En lugar de eso, lo que necesitas hacer es adaptarte poco a poco a tu nueva rutina. Si no estás acostumbrado a entrenar con regularidad, intenta ir al gimnasio solo dos veces por semana en lugar de cuatro desde el principio. Puedes acostumbrar tu cuerpo a este nuevo cambio y, poco a poco, ir aumentando la frecuencia y la duración de tus entrenamientos.

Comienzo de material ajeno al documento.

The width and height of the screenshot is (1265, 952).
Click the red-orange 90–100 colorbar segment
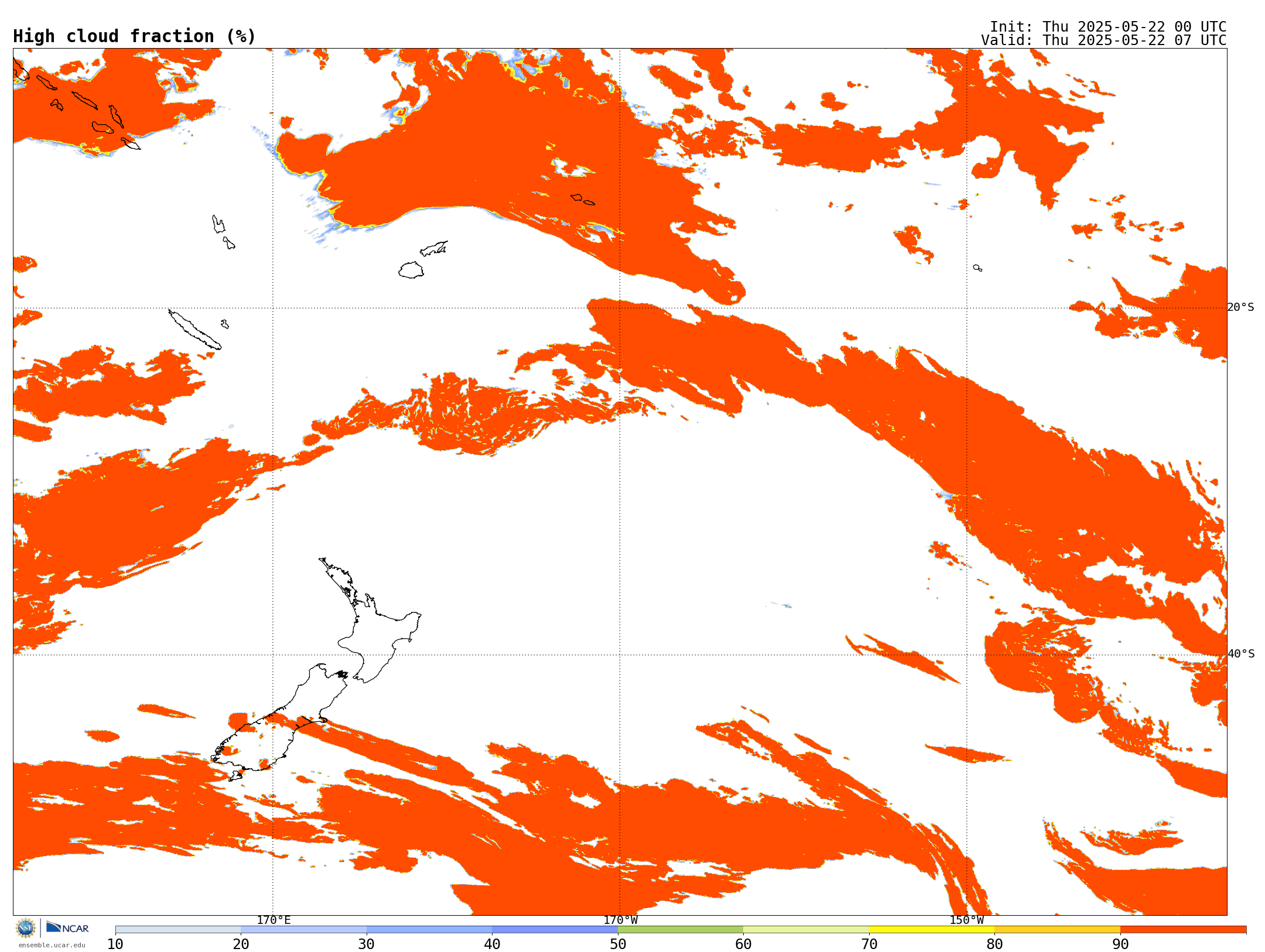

Otro consejo importante es cambiar tu rutina con frecuencia. Al fin y al cabo, si haces el mismo entrenamiento todos los días, te aburrirás muchísimo. No querrás ir al gimnasio cuando sea lo mismo de siempre. Es importante mantener la rutina fresca cambiando tu entrenamiento de vez en cuando. Además, cambiar tu rutina cuando sea necesario puede ayudarte a evitar estancarte en el ejercicio .
Si sueles ir al gimnasio cuatro días a la semana, prueba a entrenar en casa uno de esos días. O puedes apuntarte a una clase en lugar de pasar esa hora en las máquinas del gimnasio. Necesitas encontrar maneras de que tus entrenamientos sean divertidos e interesantes y será menos probable que sucumbas al agotamiento o que dejes de ver resultados.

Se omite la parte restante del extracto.